Trying all address types in message signing verification (BIP)



Summary:

Ali Sherief is considering creating a Bitcoin Improvement Proposal (BIP) to address the lack of standardization for Segwit message signatures. Currently, wallets that support signing and verifying a bitcoin message can only sign legacy addresses. Although it is technically possible to sign and verify segwit addresses, there is no generally-accepted standard for signing segwit messages. The proposal aims to standardize the practice of placing the segwit address into the address field and does not require alterations to the message signing format like other BIPs. In the verification part, P2PKH (legacy address), P2WPKH-P2SH (nested segwit), and P2WPKH with version from 0 to MAX_WITNESS_VERSION will be tried in sequence to reconstruct the address in the signed message.

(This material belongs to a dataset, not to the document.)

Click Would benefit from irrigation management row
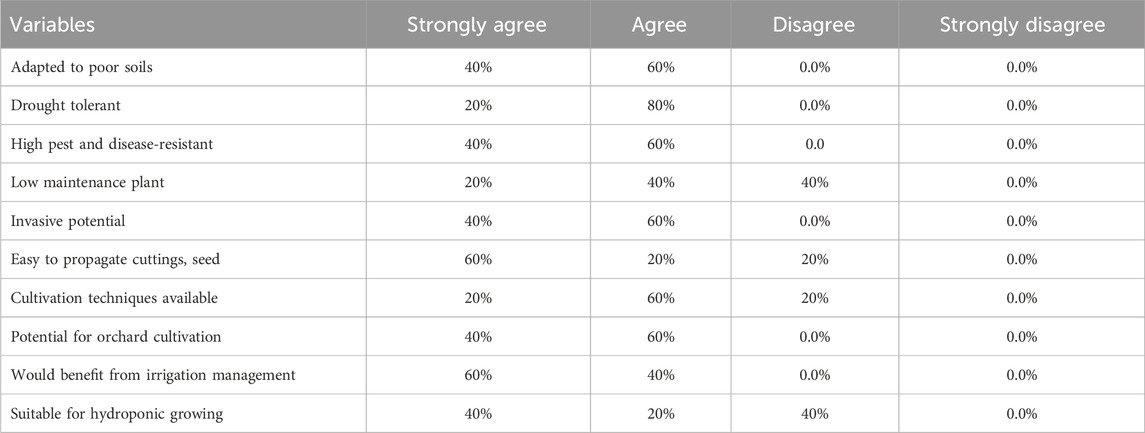The image size is (1145, 433). point(572,375)
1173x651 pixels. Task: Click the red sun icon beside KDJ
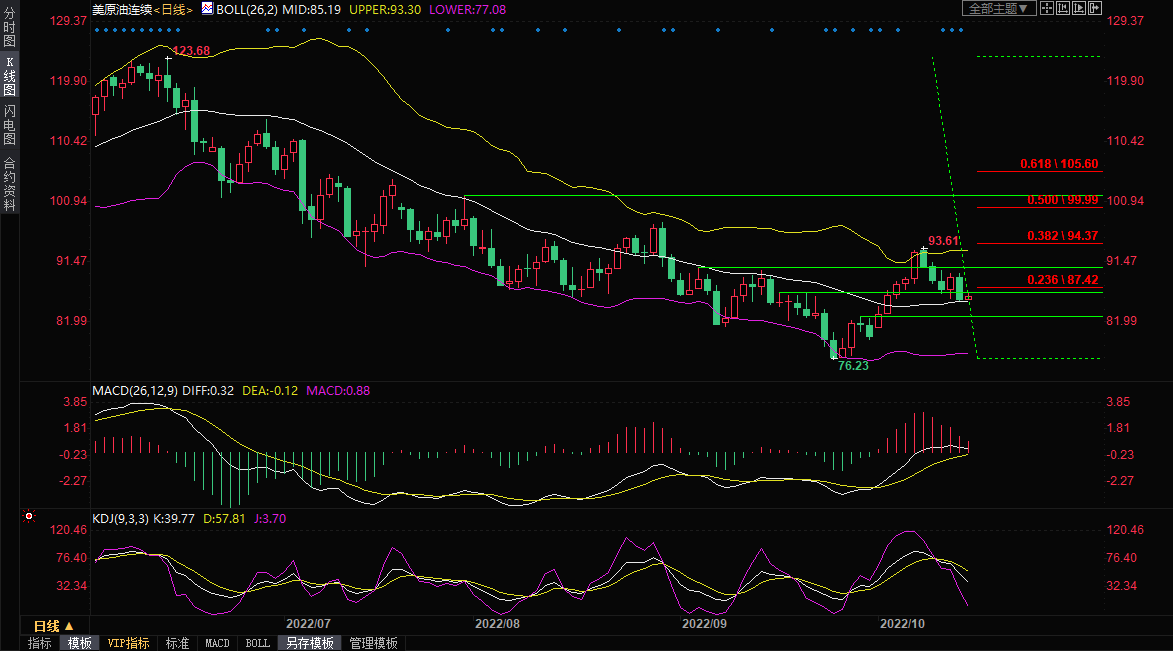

In the signing procedure, the only modification is the insertion of the segwit address in place of the legacy address in the signed message. If approved, this BIP does not require any changes to existing signed messages, and the original sign/verify algorithms will continue to interoperate with this improved sign/verify algorithm, without any action necessary from the developers. The proposal does not replace, supersede, or obsolete BIPs 173 or 322. Ali Sherief believes that a "defacto" BIP is needed and useful to do, and then Core should be updated to support it as well. There is no need for any auxiliary feature additions into this BIP, and the original approach was directly from Satoshi himself when the original client was written. It has never been codified in a BIP as far as he knows. A related issue is the "ascii armor" that is sometimes used, but newline-treatment isn't defined well enough for good interoperability, in his personal experience.